Categoria(s): DNT, Emergências, Infectologia, Pneumogeriatria

Resenha

Colaboradora : Dra Mônica Cristine Jovê Motti

* Médica Geriatra

O tratamento da pneumonia do idoso começa pelas medidas de suporte como a hidratação, a nutrição e a oxigenação, bem como, preservação as funções cardiovascular e renal. Quando o paciente está hospitalizado, as medidas de prevenção das úlceras de pressão, da trombose venosa profunda, do delírio e do declínio funcional devem ser instituídas precocemente.

No tratamento das pneumonias bacterianas, preconiza-se a administração de antibióticos nas primeiras 24hs, mesmo não sendo especificado o agente etiológico. A escolha baseia-se na idade do paciente, o local onde a infecção é adquirida, a possibilidade de aspiração, a presença de comorbidades, as condições imunológicas do paciente, e no caso dos hospitais nos germes mais comuns.

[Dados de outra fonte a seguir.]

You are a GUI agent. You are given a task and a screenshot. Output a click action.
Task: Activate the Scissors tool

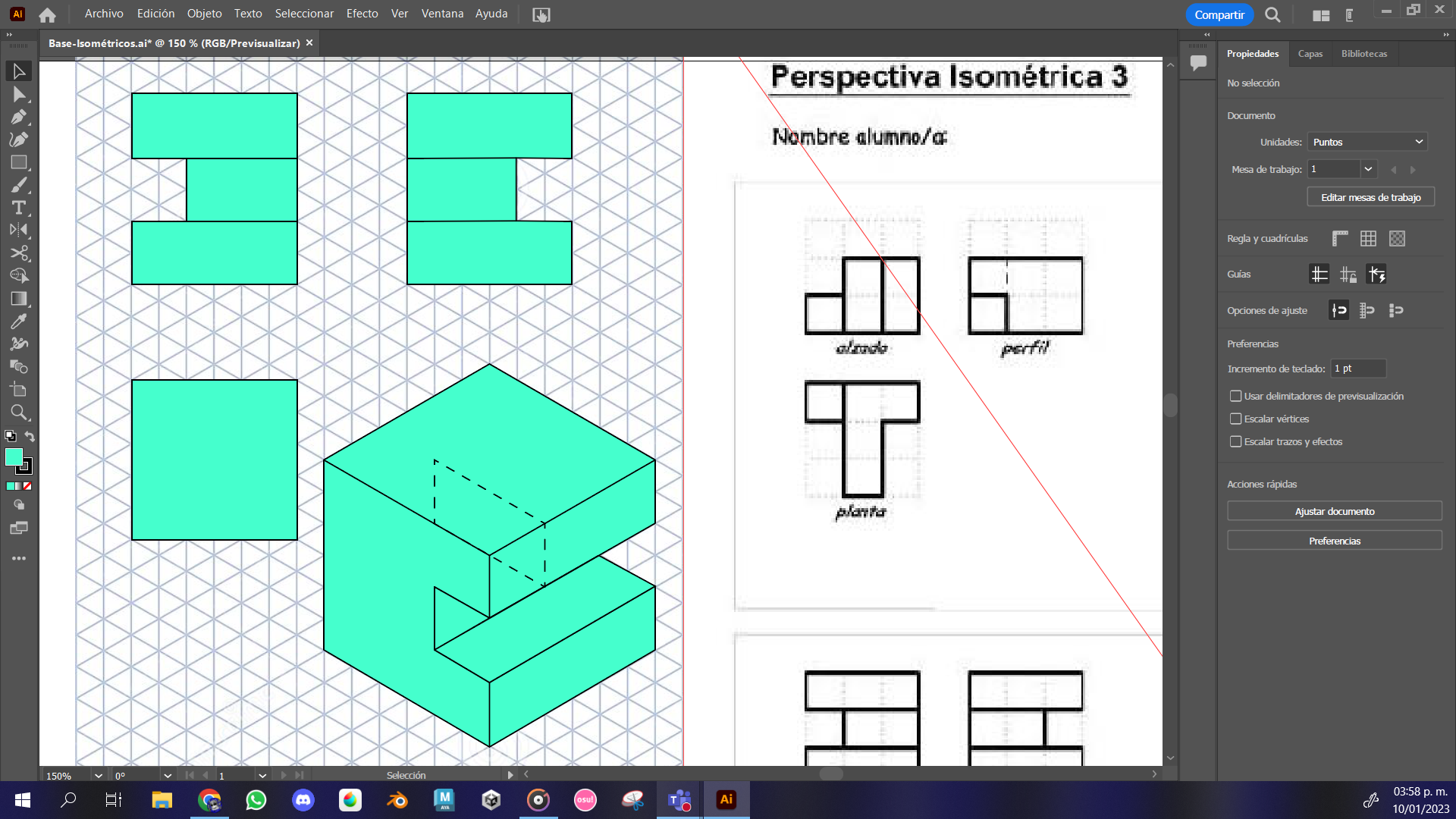tap(18, 253)
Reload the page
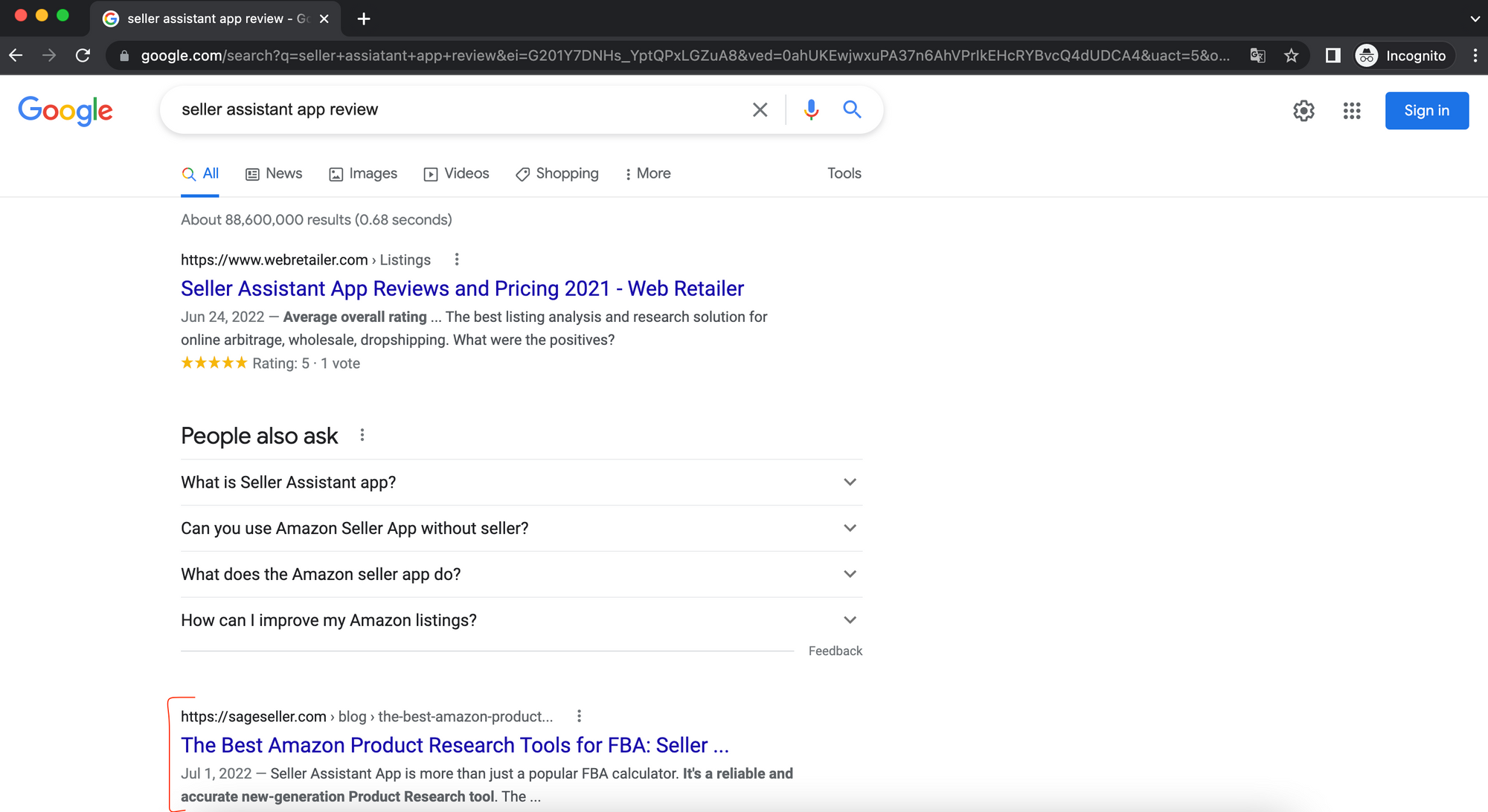The image size is (1488, 812). click(x=83, y=56)
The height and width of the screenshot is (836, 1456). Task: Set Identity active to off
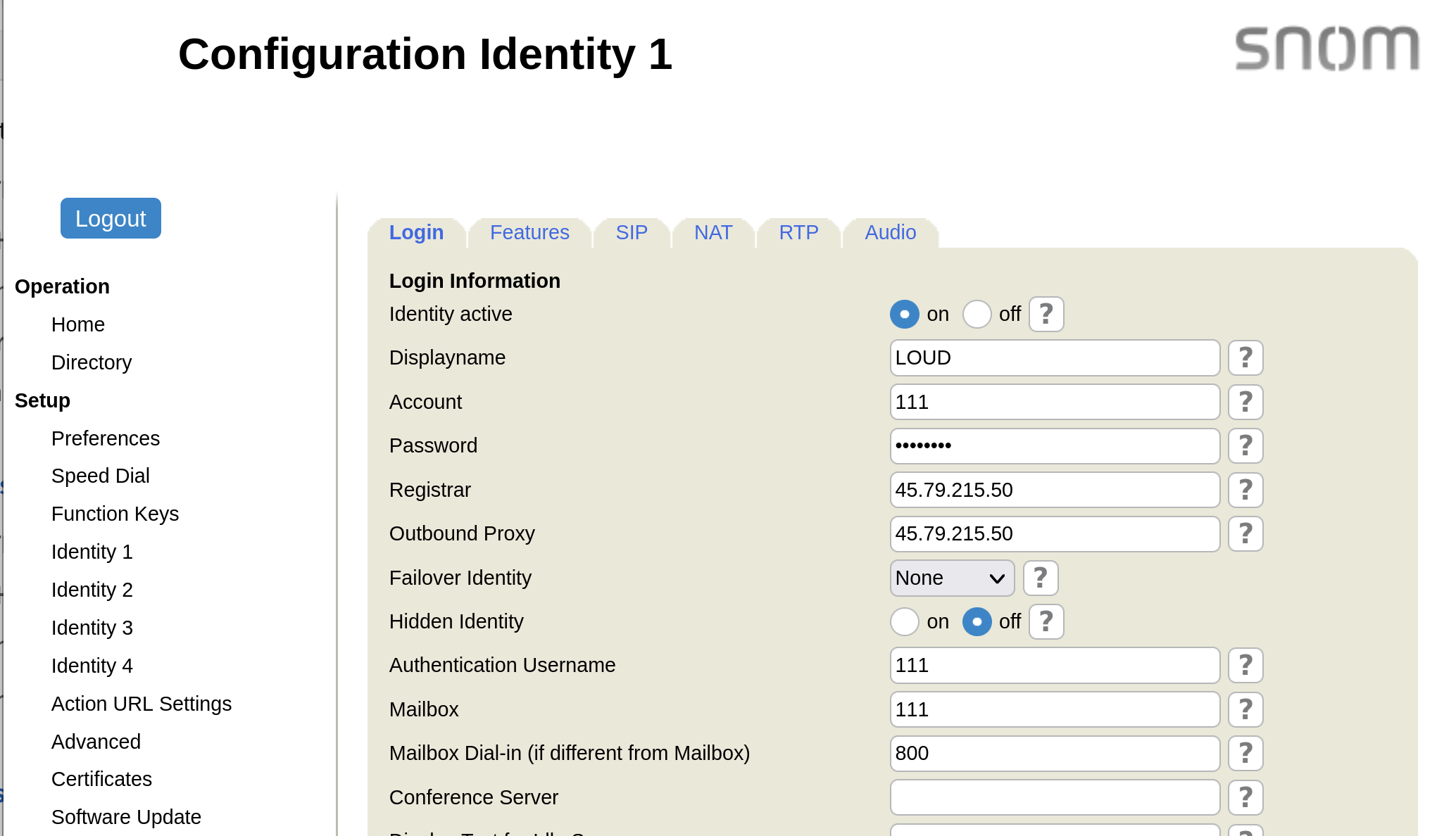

Este fatores determinam a evolução do quadro e os riscos de gravidade. Neste sentido é muito importante conhecermos os fatores de risco para o bom prognóstico e a prevenção das complicações.

Fatores de risco

a) Idade>65anos;

b) Presença de doenças coexistentes e/ou outros achados:
- Doença Pulmonar Obstrutiva Crônica (DPOC), incluindo doenças estruturais crônicas do pulmão (bronquiectasias, fibrose cística, etc);
- Diabetes Mellitus (DM);
- Insuficiência Renal Crônica;
- Insuficiência Cardíaca Congestiva (ICC);
- Doença Hepática Crônica;
- Hospitalização prévia dentro de um ano do início da Pneumonia Comunitária;
- Estado Mental Alterado;
- Desnutrição ou Alcoolismo.

c) Fatores clínicos preditores de morbi-mortalidade:
- acima de 30 inspirações respiratórias por minuto
- Pressão arterial menor que 90 x 60 mmHg
- Temperatura axilar maior que 38,5 graus centígrados
- Presença de doença extra pulmonar (meningite, artrite séptica, etc)
- Queda do nível de consciência

d) Fatores laboratoriais:
- Eritropenia ou eritrocitose ou leucopenia;
- Pressão arterial de oxigênio (PaO²) menor que 60mmHg ou gás carbônico PaCO² maior que 50mmHg (em ar ambiente);
- Necessidade de ventilação mecânica;
- Função renal anormal, manifestada por creatinina menor que 1,2 mg/dl ou uréia nitrogenada maior que 20mg/dl;
- Hematócrito menor que 30% ou Hemoglobina menor que 9mg/dl;
- Outras evidências de sepse ou disfunção orgânica como: manifestações de acidose metabólica, aumento do tempo e atividade da protombina (TAP) e tempo de protombina parcial (PTT), diminuição das plaquetas, ou a presença de produtos de fibrina.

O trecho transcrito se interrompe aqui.